New Software for Researchers to Investigate Vegetation Dynamics in Forests

Modeling forest dynamics is fundamental to the study of future changes in climate and biodiversity. A new modeling framework developed in collaboration with IIASA researchers facilitates investigations of complex vegetation dynamics.

The modeling framework is implemented in a new software package that provides a comprehensive toolbox for researchers to investigate vegetation dynamics in forests. The package is unique in that it allows integrating dynamics across three different time scales: short-term physiological responses, medium-term alterations of the age and size structure of forests, and long-term evolutionary changes to the heritable traits that shape forests.

The software package, available freely, has now been introduced in the journal Methods in Ecology and Evolution.

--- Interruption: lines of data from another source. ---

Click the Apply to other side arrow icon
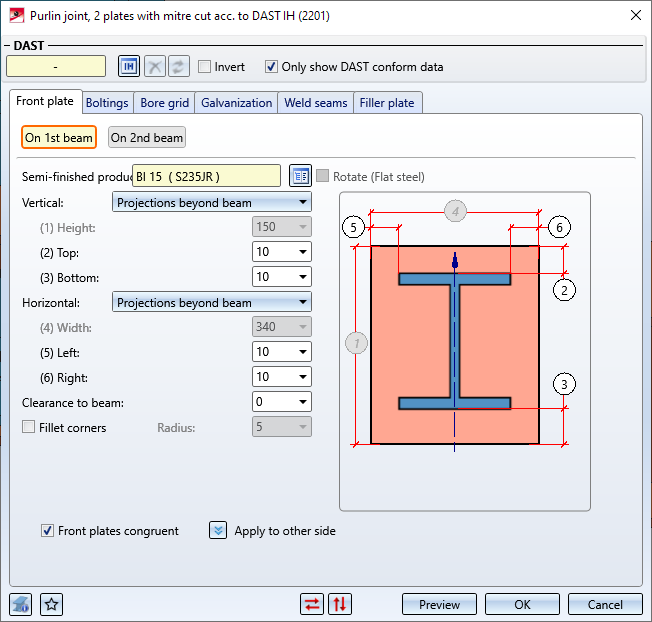219,531
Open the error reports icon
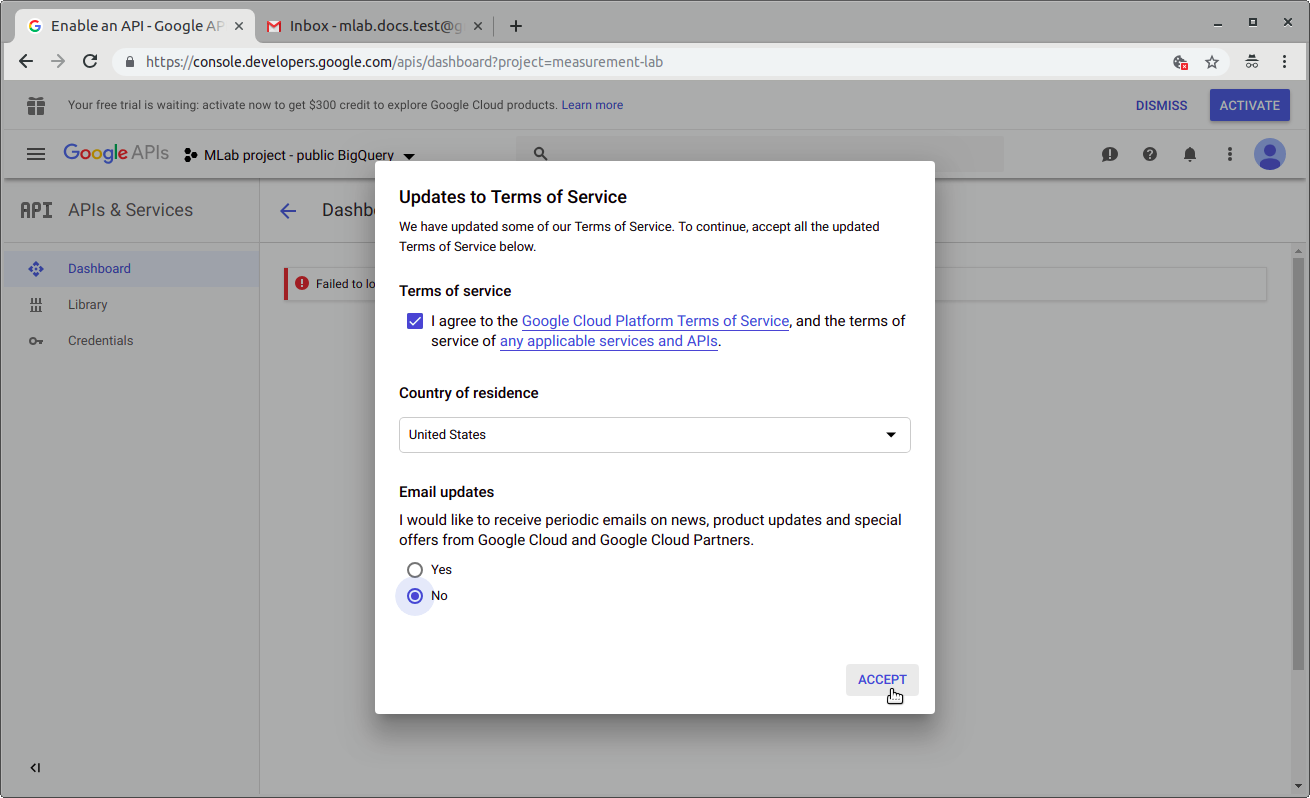This screenshot has width=1310, height=798. pyautogui.click(x=1110, y=154)
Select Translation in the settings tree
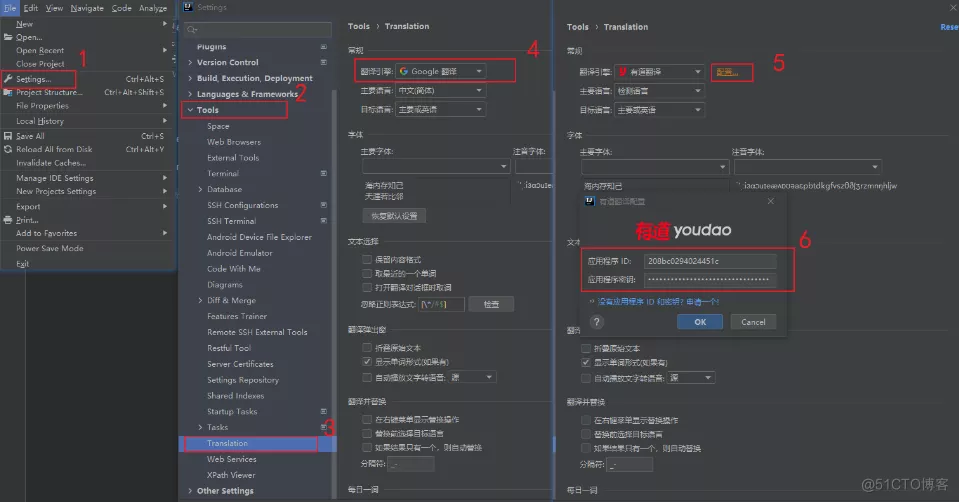 (227, 443)
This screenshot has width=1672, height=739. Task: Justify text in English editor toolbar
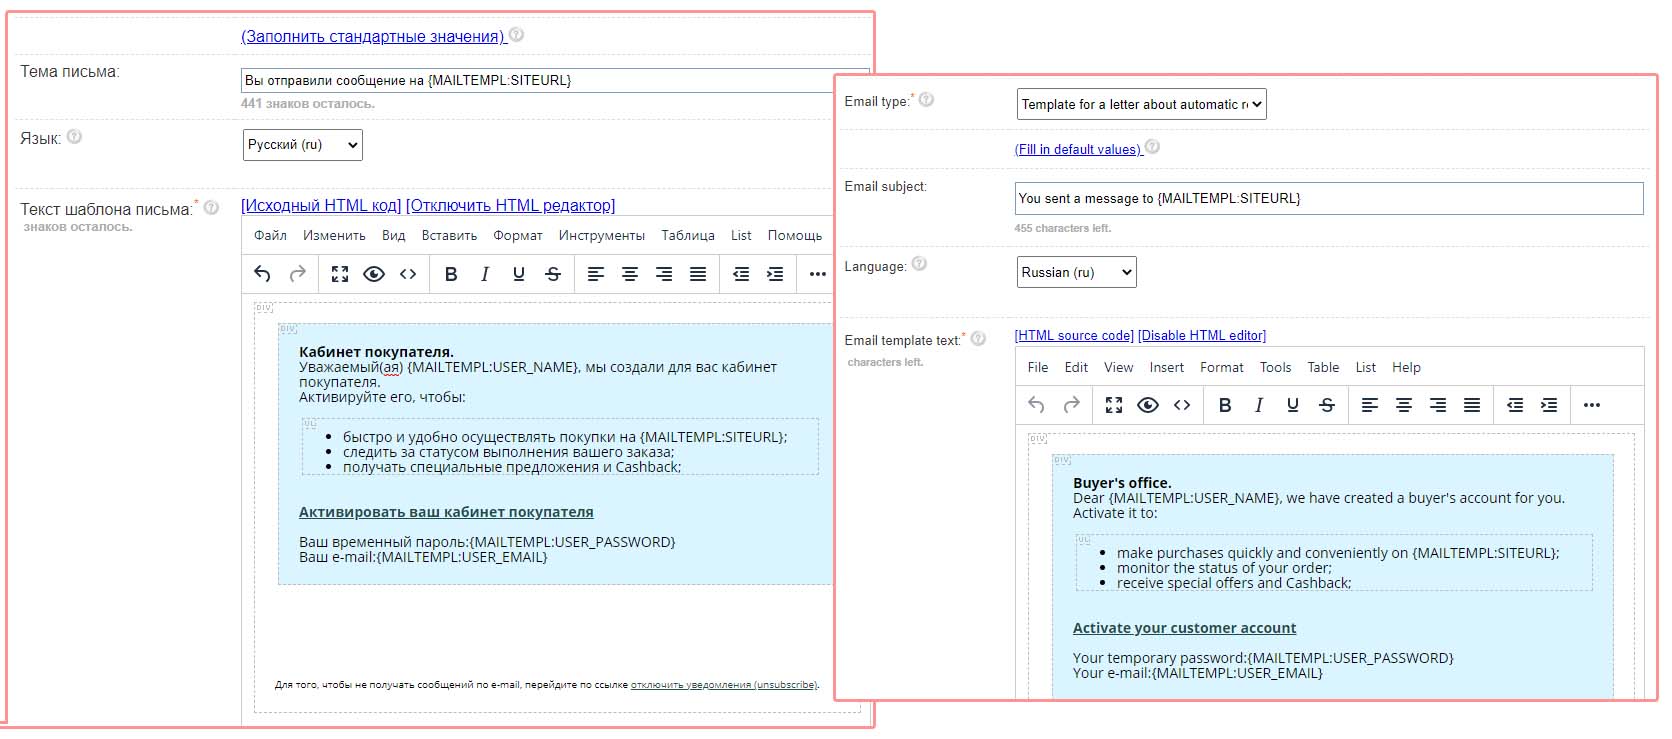coord(1472,405)

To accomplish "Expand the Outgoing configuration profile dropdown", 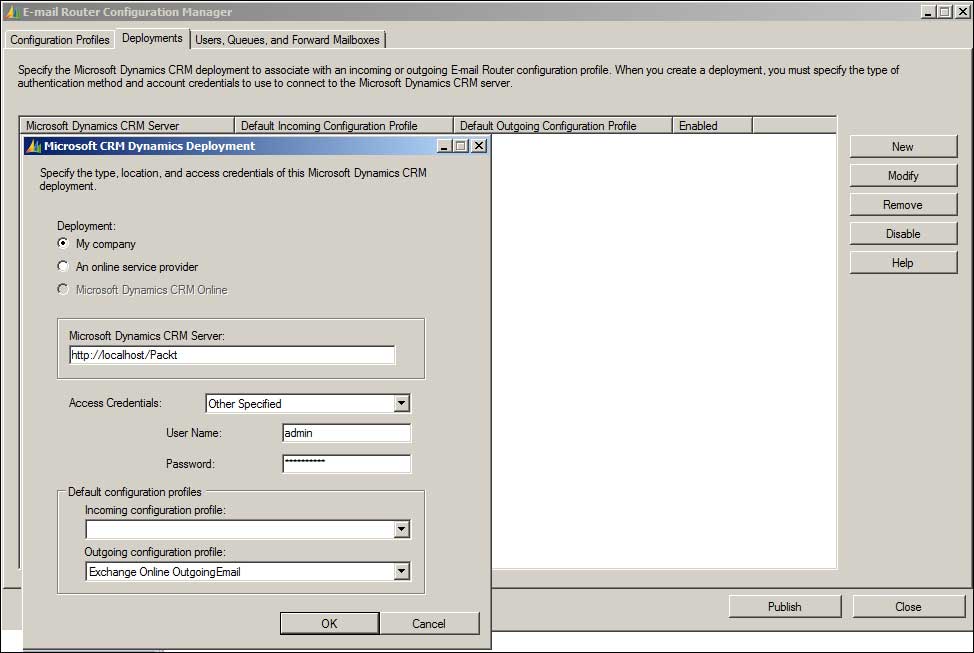I will [x=401, y=572].
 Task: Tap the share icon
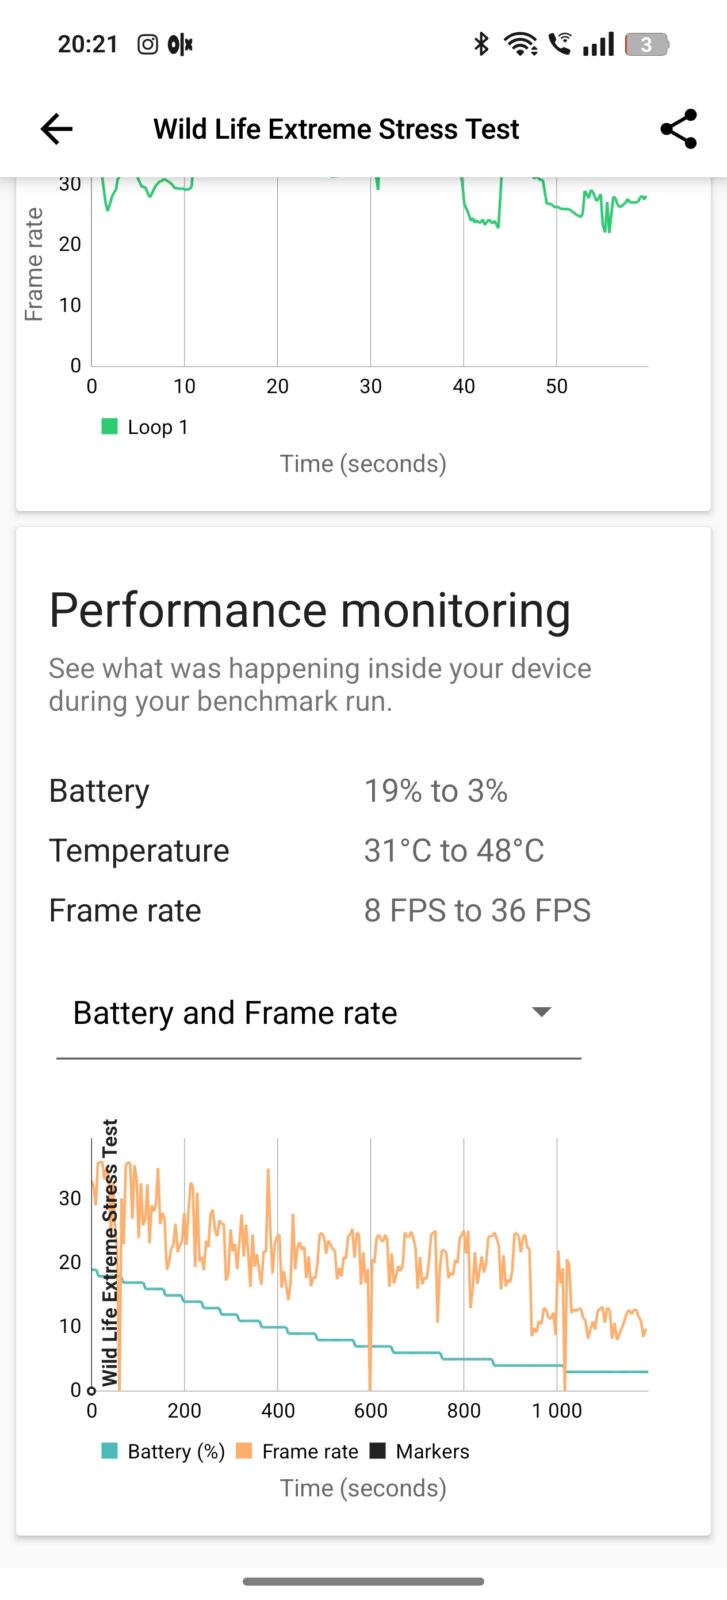point(678,129)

“There is a large potential in using computer investigations to explore and understand the ecology and evolution of plant communities. Ultimately, such studies could shed light on how worldwide vegetation will respond to future climatic change, including effects on carbon cycling and biodiversity responses to changes in temperature and precipitation,” explains IIASA researcher Åke Brännström, who developed the modeling framework in collaboration with researchers in Australia and in the institute’s Evolution and Ecology Program (EEP). As EEP Director Ulf Dieckmann says, “The new framework provides one of the most comprehensive tools yet for understanding forest diversity and dynamics.”

“Our software makes it far easier for researchers to study adaptations in forests. Most crucial is the ability to estimate the ‘fitness’ of new plant types growing in competition with the established ones. Once you have a way to calculate fitness, you can start to understand how selection shapes and reshapes forest communities,” explains Daniel Falster, a researcher at Macquarie University in Australia, who led the study. Falster and his colleagues started developing the new framework through IIASA’s Young Scientists Summer Program.

The article is part of the British Ecological Society’s Cross-Journal Special Feature Demography Beyond the Population, in which six international scientific journals have collaborated to showcase “novel research across the vast arena of demography, illuminating the interdisciplinary nature of the field.” All articles in the special feature are freely available for a limited time.